The path started off pretty flat but full of loose rocks and a lot of mud, it was definitely designed more for cattle and horses than the human foot. After a balancing act to avoid the barbed wire the bridges started. I think we crossed about five rickety, wooden bridges, with wire handrails some of which swung quite a bit, and not being so nimble on my feet I was wobbling everywhere, this was to Stu’s delight, especially when he was shaking the bridge.
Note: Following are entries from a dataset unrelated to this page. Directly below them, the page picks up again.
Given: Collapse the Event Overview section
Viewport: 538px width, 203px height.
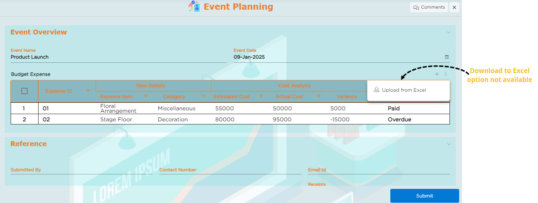Looking at the screenshot, I should point(449,32).
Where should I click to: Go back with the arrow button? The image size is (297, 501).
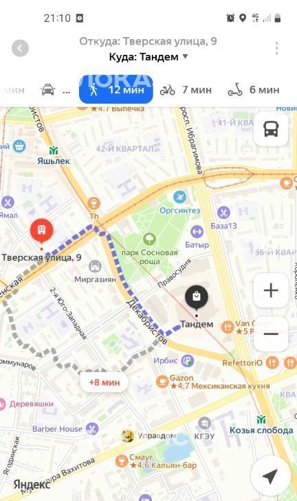[20, 49]
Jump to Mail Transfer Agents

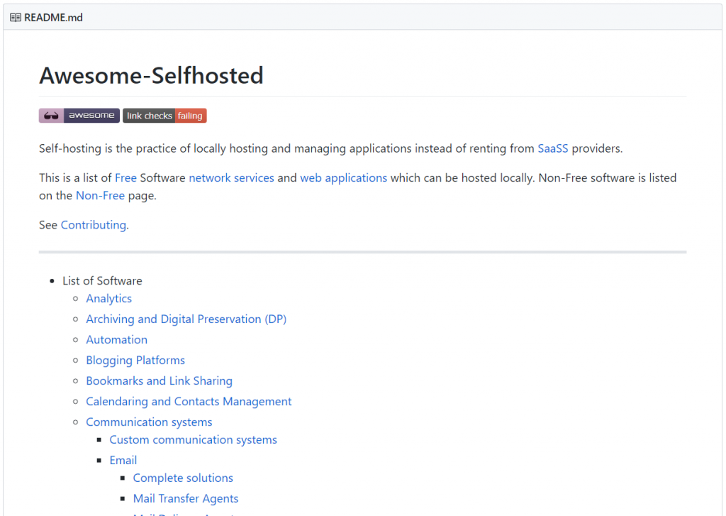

We finally arrived at our first proper sign, one arrow pointing to Acaime, one to La Montaña and another to Estrella de Agua. Acaime was the first destination on our loop so we continued uphill for the last 1km until we came to the entrance. I had read that here there was a spectacular humming bird view point and you could try the Colombian speciality of hot chocolate and cheese. Sweating away we sat at the view point and ordered our chocolate and cheese and then we were surrounded by hummingbirds, easily 20 of them, flying in and out of either the little bird houses or feeders. Stu was obviously absolutely fascinated and was poised with the camera for every single shot. I on the other hand could sit back and enjoy the spectacular view of so many hummingbirds and the beautiful colours they showed, pinks, greens and iridescent blues, stunning. The chocolate and cheese however was not so amazing, I won’t be having it again in a rush.
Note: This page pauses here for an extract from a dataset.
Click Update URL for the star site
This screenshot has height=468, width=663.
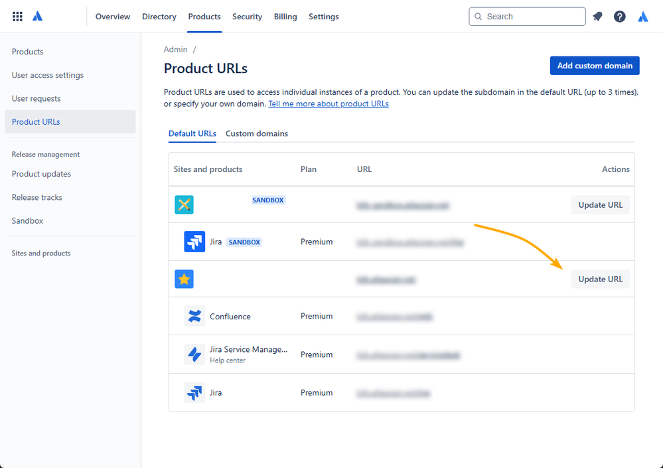[601, 279]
After spending quite a while watching the hummingbirds whizz in and out it was time to leave. We had decided to add another 4km each way to Estrella de Agua as we had made good time on the first leg. The owner of Acaime had said it was about a 2 hour uphill hike to Estrella de Agua, then four hours back to complete the loop, this was very doable we thought. He really was not joking, it was literally 2 hours uphill and it was torture all over again, we had to climb up to 3170m and I was really hoping it would be worth it. We came into another valley and started to drop down, all I could think of was all that hard work was being undone and we still weren’t there. Finally in the distance we saw the Estrella de Agua hut, sadly we got there and it was a campsite, nothing so spectacular to see but it was a good feeling to have completed this difficult section. We stopped for a rest and lunch, Stu found a friend in a little cat and some chickens, breaking him away, we set off again. Downhill this time, whoooo, 6.7km all downhill, it was a great feeling to be flying down the hill, yet it was a bit rough on the knees.
Back to the sign again, this time it was the 800m up to La Montaña, a short period to go up just over 100m so again another tough uphill climb. I was moaning away, where is the top? is this the right way? Finally in the distance we saw the house what felt like miles in front. Zigzagging up and dripping in sweat we got there and the views, we’ll lets just say we’re not the best, thick cloud had rolled in and completely covered the valley. Nevertheless we had made it so there is a success in there somewhere.
At least the next hour was all down hill and luckily for us we soon dropped below the clouds which revealed the valley. Row after row of wax palms, all standing several metres high, they did look pretty cool. We spotted an insect carrying a tarantula which it had paralysed, eventually it would bury its eggs in the tarantula, I fantastic sight, poor tarantula, at least this one can’t scare me now though.
Our aim was to get the 5pm jeep back to Salento which in theory worked, we were in a queue of gringos and locals and two jeeps arrived. We crammed 13 into our jeep, Stu was hanging off the back, I was wedged up against the edge of the truck and a very chatty Colombian man. With a numb bum we meandered back through the town to the Plantation House for a well deserved rest. I think we managed to tick off the main things to see in the little town of Salento.